Entries on finding words and elements:
◇ ◇ ◇

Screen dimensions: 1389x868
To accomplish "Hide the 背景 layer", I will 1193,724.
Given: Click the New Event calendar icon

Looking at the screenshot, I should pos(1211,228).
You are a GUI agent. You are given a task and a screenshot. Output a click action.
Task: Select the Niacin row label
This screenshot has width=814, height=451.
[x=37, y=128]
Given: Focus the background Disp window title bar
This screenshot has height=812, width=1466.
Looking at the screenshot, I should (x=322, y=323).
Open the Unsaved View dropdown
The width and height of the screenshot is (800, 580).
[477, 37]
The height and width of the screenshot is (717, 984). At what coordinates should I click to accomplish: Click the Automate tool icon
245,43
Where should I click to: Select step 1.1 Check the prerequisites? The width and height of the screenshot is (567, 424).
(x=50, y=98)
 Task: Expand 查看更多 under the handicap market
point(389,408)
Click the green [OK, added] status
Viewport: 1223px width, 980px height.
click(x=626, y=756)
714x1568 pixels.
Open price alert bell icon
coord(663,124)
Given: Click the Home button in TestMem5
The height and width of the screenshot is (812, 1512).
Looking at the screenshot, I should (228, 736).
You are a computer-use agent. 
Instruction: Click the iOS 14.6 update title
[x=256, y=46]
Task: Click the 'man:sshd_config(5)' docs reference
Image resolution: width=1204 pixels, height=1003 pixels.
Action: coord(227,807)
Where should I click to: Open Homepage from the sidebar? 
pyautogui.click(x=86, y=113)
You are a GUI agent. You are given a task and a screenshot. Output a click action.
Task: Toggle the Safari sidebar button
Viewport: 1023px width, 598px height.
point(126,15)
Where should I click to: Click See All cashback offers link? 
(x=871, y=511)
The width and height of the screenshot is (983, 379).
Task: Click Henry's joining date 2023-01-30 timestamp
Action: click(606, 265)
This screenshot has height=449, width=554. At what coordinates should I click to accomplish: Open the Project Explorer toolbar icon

◇ ◇ ◇

Write out the rows above, word for word, from the first line through the line that contains "Action: click(606, 265)", including that line.

SOLUTION:
Screen dimensions: 1389x868
To accomplish "Hide the 背景 layer", I will 1193,724.
Given: Click the New Event calendar icon

Looking at the screenshot, I should pos(1211,228).
You are a GUI agent. You are given a task and a screenshot. Output a click action.
Task: Select the Niacin row label
This screenshot has width=814, height=451.
[x=37, y=128]
Given: Focus the background Disp window title bar
This screenshot has height=812, width=1466.
Looking at the screenshot, I should (x=322, y=323).
Open the Unsaved View dropdown
The width and height of the screenshot is (800, 580).
[477, 37]
The height and width of the screenshot is (717, 984). At what coordinates should I click to accomplish: Click the Automate tool icon
245,43
Where should I click to: Select step 1.1 Check the prerequisites? The width and height of the screenshot is (567, 424).
(x=50, y=98)
 Task: Expand 查看更多 under the handicap market
point(389,408)
Click the green [OK, added] status
Viewport: 1223px width, 980px height.
click(x=626, y=756)
714x1568 pixels.
Open price alert bell icon
coord(663,124)
Given: Click the Home button in TestMem5
The height and width of the screenshot is (812, 1512).
Looking at the screenshot, I should (228, 736).
You are a computer-use agent. 
Instruction: Click the iOS 14.6 update title
[x=256, y=46]
Task: Click the 'man:sshd_config(5)' docs reference
Image resolution: width=1204 pixels, height=1003 pixels.
Action: coord(227,807)
Where should I click to: Open Homepage from the sidebar? 
pyautogui.click(x=86, y=113)
You are a GUI agent. You are given a task and a screenshot. Output a click action.
Task: Toggle the Safari sidebar button
Viewport: 1023px width, 598px height.
point(126,15)
Where should I click to: Click See All cashback offers link? 
(x=871, y=511)
The width and height of the screenshot is (983, 379).
Task: Click Henry's joining date 2023-01-30 timestamp
Action: click(606, 265)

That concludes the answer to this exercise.